GIVEN RECORDS
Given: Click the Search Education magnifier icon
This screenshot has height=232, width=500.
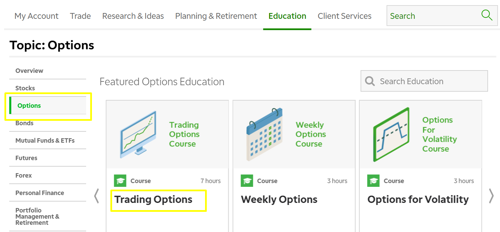Looking at the screenshot, I should click(370, 81).
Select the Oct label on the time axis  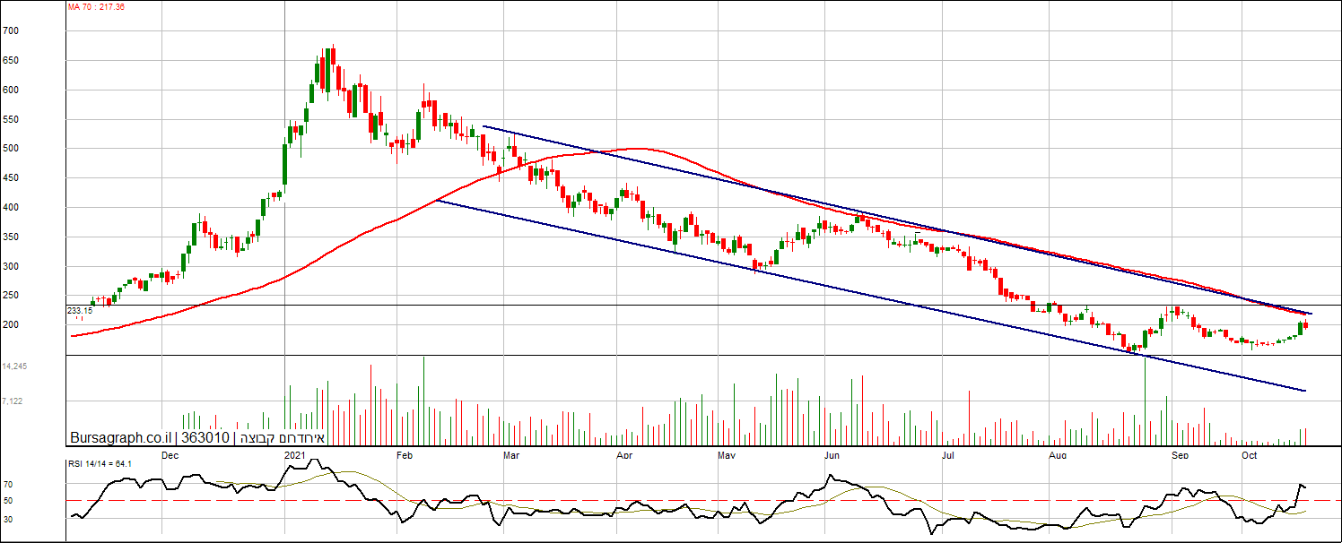tap(1249, 456)
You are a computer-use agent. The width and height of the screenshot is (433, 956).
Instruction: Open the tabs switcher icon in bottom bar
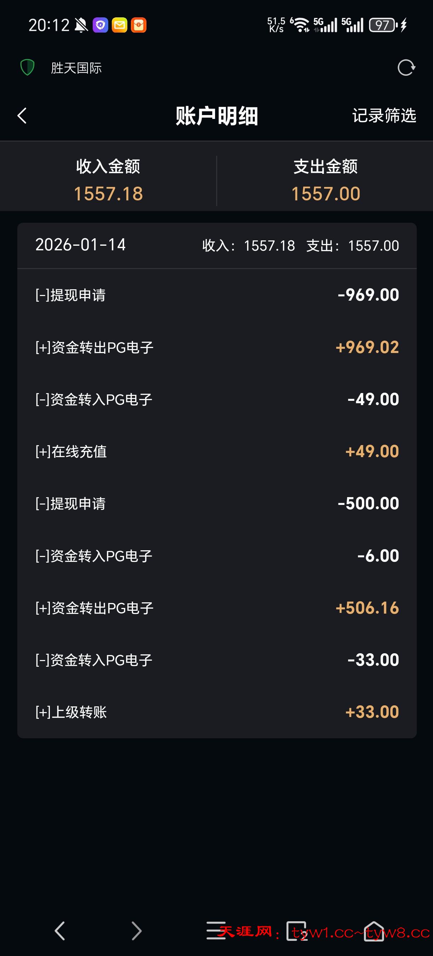(x=297, y=930)
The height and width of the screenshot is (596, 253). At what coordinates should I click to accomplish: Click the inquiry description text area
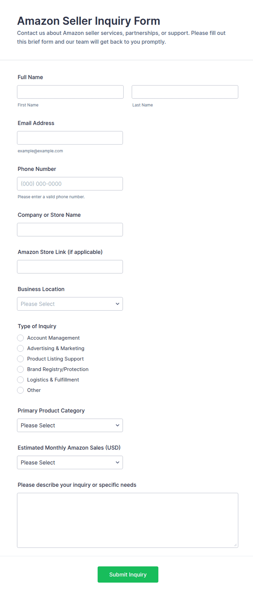128,520
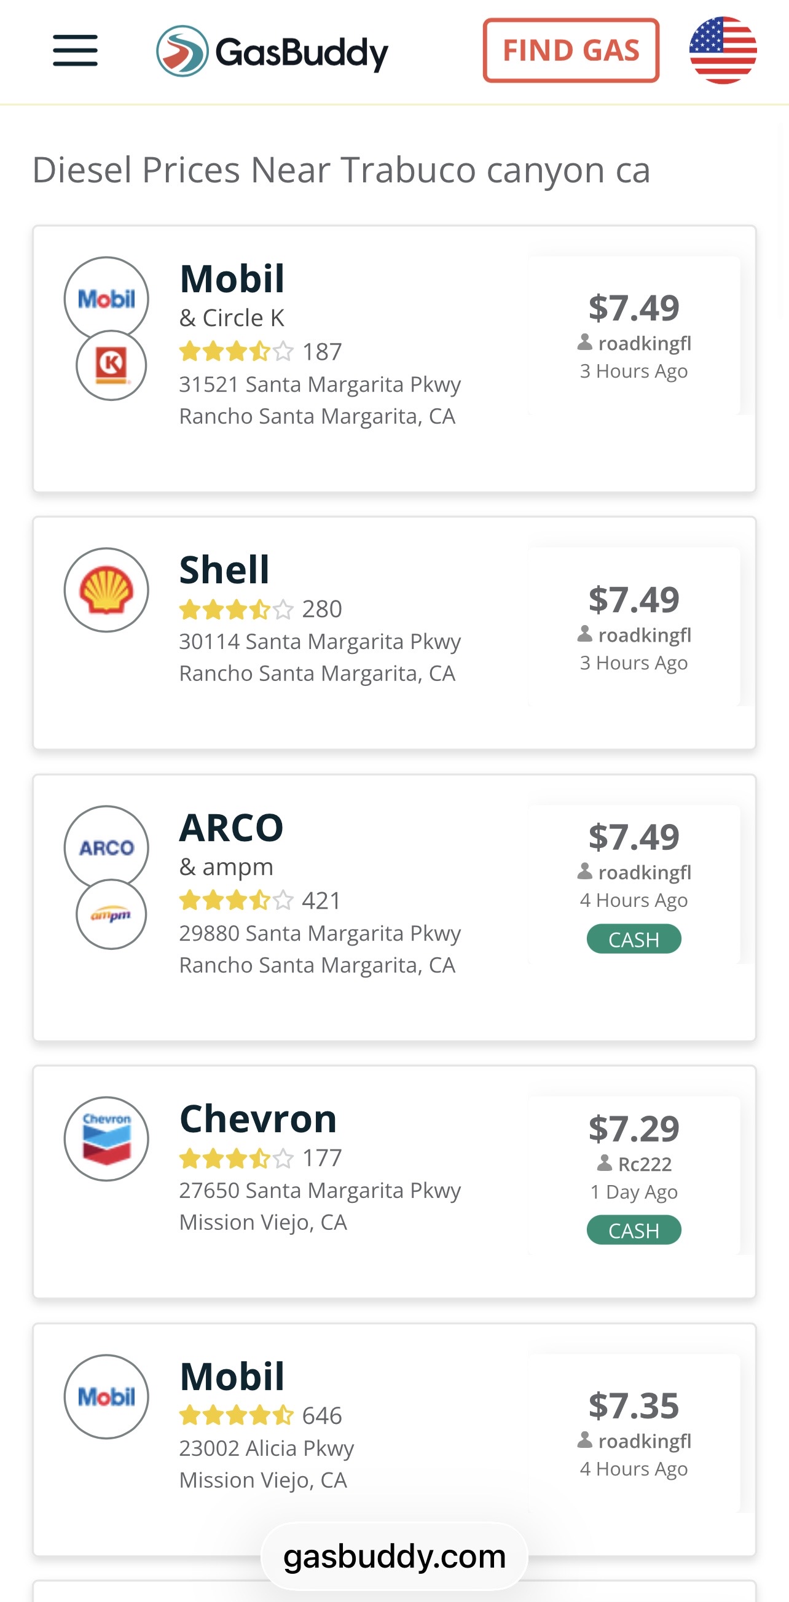Select the Chevron CASH price badge
The image size is (789, 1602).
point(633,1230)
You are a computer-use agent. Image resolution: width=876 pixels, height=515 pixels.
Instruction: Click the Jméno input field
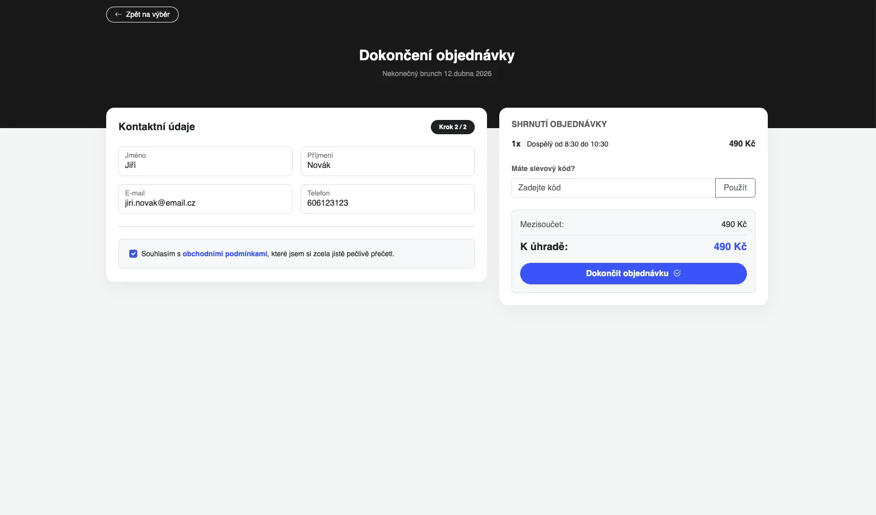point(205,161)
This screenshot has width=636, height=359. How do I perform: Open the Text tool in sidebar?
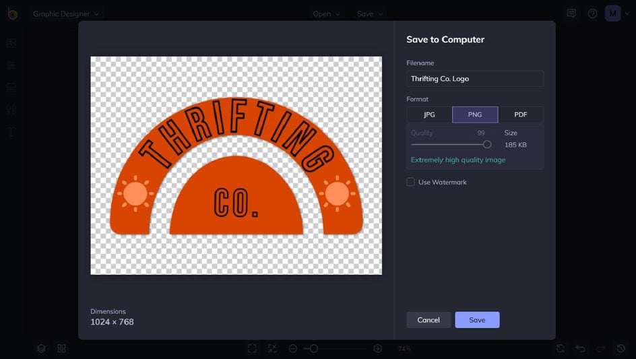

REQUIRED TASK
Transcribe the rows verbatim, beginning with the line that contains "The height and" and continuing through the line that contains "point(205,161)". Omit the pictures from your answer.

RESULT
The height and width of the screenshot is (596, 253). At what coordinates should I click to accomplish: Click the inquiry description text area
128,520
Select the Chevron CASH price badge
The image size is (789, 1602).
point(633,1230)
You are a computer-use agent. Image resolution: width=876 pixels, height=515 pixels.
Instruction: Click the Jméno input field
point(205,161)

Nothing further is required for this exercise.